AFFD2019 - Missbehavior

In his film “Missbehavior,” writer / director Ho-Cheung Pang takes a single-minded theme for his movie’s ribald humor, building his movie off of a paper-thin concept – the quest for a bottle of breast milk. “Missbehavior” is a feature that’s more interested in relishing in its ridiculousness without thinking whether it should. It quickly places itself in the gutter and stays there.

The film gets its start when, following a cheeky seventies era title sequence, a policewoman (Gigi Leung) is confronted by her estranged friend (Isabel Chan) who begins to tell of the recent woes of their friend June (June Lam). When June’s boss, Luna Fu (Isabella Leung), asked her to make a cup of coffee for a prospective client, a miscommunication led June to make the coffee using Fu’s own refrigerated breast milk instead of the office’s low-fat milk. Fu’s breast milk is in the company refrigerator in a generic glass bottle with the letters “LF” taped on it. Maybe this is a cultural barrier but Fu’s bottle of milk looks nothing like a bottle you’d expect to find in a store, especially with its hand-written label, making the film’s premise one that’s already highly implausible. Leung and Chan’s characters start a crusade to bring their group of friends, now only held together by an internet chat group calling themselves “the bitches,” together to help June get a bottle of the precious liquid before her boss goes home for the day.

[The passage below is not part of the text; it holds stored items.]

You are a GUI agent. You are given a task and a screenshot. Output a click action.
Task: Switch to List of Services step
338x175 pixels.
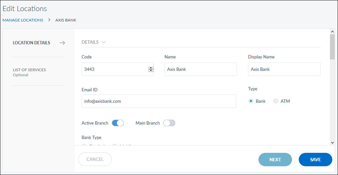coord(30,70)
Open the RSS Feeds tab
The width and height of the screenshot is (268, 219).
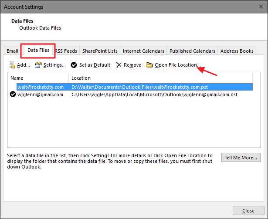click(67, 51)
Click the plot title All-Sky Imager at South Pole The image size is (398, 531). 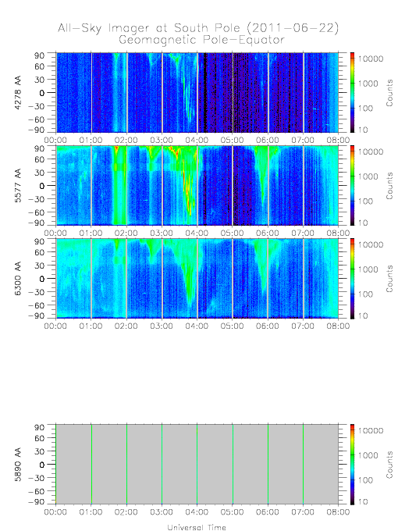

It’s possible to make an excellent film out of a ludicrous premise but “Missbehavior” doesn’t even come close to being a passable one. Jokes fall flat, again perhaps due to cultural barriers, without a single one of the ensuing shenanigans causing even a slight smirk (it’s probably a good idea to note that there were multiple walk-outs during this screening).

“Missbehavior” is driven by its own misguided manic energy. It opens with a nauseously quick-paced editing style that never lets up as it quickly introduces the lead group of characters and begins to flesh out the quarrels within the group. Since so many characters are introduced at once, it can be a bit hard to decipher who is who throughout the film’s opening act. Once the movie settles into its groove (for better or worse – in my taste worse) and established its characters, it’s easier to identify and keep up with who’s who.

Pang keeps his film rolling with increasingly absurd episodes ranging from breaking-and-entering (in bright blue bodysuits) to posing as a fictional non-profit organization outside the breast-feeding room in a mall. There’s even an aside in one of the movie’s vignette-like scenarios about one of the women having to poop in a restroom in the elementary school, putting the film’s frequent potty-driven humor in the spotlight. Within each episode, strung together via a connecting device featuring a cityscape broken up with shots of the group, Pang enters into dramatic territory working to resolve the issues that have arisen within this group of friends.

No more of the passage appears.